Cela a permis, dans un contexte beaucoup moins favorable qu'en 1987, de freiner les entrées au chômage des personnes âgées de plus de cinquante ans.
Depuis 1994, cependant, les licenciements de salariés de plus de cinquante-cinq ans sont repartis à la hausse, malgré une meilleure conjoncture : ils ont atteint 71 000 en 1997, notamment parce que certaines entreprises ont mis en place des stratégies de contournement des préretraites du fonds national pour l'emploi.
Le dispositif juridique régissant l'actuelle contribution Delalande contient, en effet, deux failles qui en réduisent grandement l'efficacité, et c'est bien tout l'intérêt de la proposition de loi défendue par le groupe communiste que de viser précisément à en corriger les imperfections.
Tout d'abord, la loi n'a pas assujetti au versement de cette contribution les ruptures du contrat de travail intervenant dans le cadre des conventions de conversion.
Lorsque le dispositif des conventions de conversion était peu connu, il était admissible que ces cas de rupture aient été exclus du champ de la cotisation. Ce n'est plus le cas aujourd'hui, d'autant que certaines entreprises, dans les faits, font pression sur leurs salariés pour qu'ils adhèrent à ce dispositif dans le seul but d'échapper au paiement de la cotisation et de ne pas avoir à discuter avec l'Etat de l'éventuelle mise en oeuvre de préretraites.
Ce contournement de la loi explique que la part des salariés de plus de cinquante ans parmi les entrées en conventions de conversion soit passée de 9 % à 19 % entre 1993 et 1998, pour concerner près de 22 000 personnes par an.
La dérive est encore plus importante pour les salariés de plus de cinquante-cinq ans, dont la part relative dans l'ensemble des conventions de conversion est passée de 1 % en 1993 à 5,7 % en 1998, selon les chiffres rapportés par votre commission.
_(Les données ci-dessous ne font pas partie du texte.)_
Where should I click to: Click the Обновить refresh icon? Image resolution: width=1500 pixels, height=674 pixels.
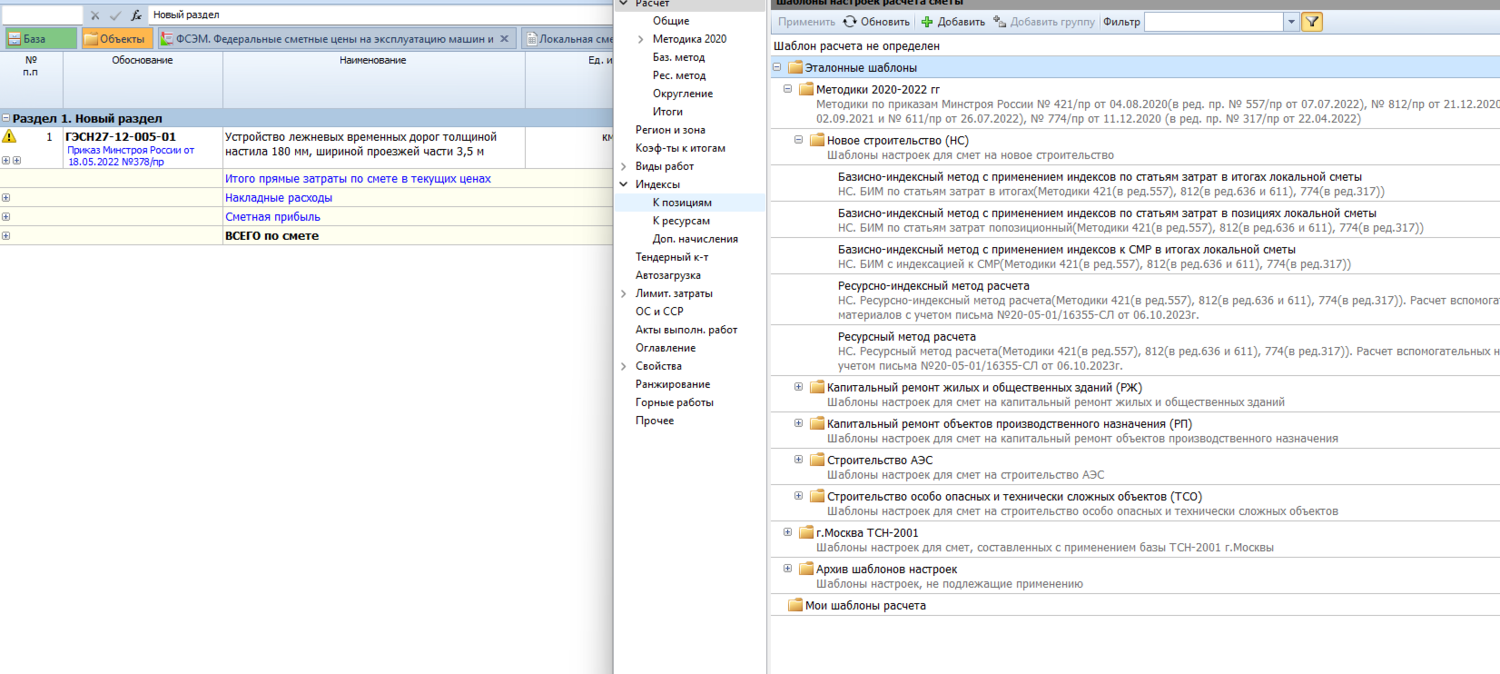[850, 22]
En outre, le taux de reclassement à l'issue d'une convention de conversion se dégrade fortement après cinquante ans, où il est, en moyenne, de 50 % : il n'est plus que de 36 % à cinquante-deux ans et de 18 % à cinquante-six ans et plus.
Aboutir à un tel constat ne conduit nullement à faire le procès d'un dispositif qui a son utilité, mais à en corriger les dévoiements.
La présente proposition de loi tend à corriger une seconde faille : certains employeurs, en effet, après avoir conclu une convention d'allocation spéciale du fonds national de l'emploi, faisant ensuite pression sur leurs salariés pour qu'ils refusent le bénéfice d'une préretraite. Dans pareille hypothèse, les employeurs ne sont pas, en effet, tenus de payer la cotisation.
Comme le souligne votre rapporteur, le nombre de cas à considérer est de l'ordre de quelques dizaines. Aussi minoritaires soient-ils, je ne vois malgré tout pas argument à fermer les yeux sur de pareils contournements de la loi. Je n'y vois pas davantage le signe d'une suspicion généralisée à l'égard des entreprises ! Chaque fois que l'esprit de la loi est malmené, il est loisible au législateur d'en faire respecter le sens originel.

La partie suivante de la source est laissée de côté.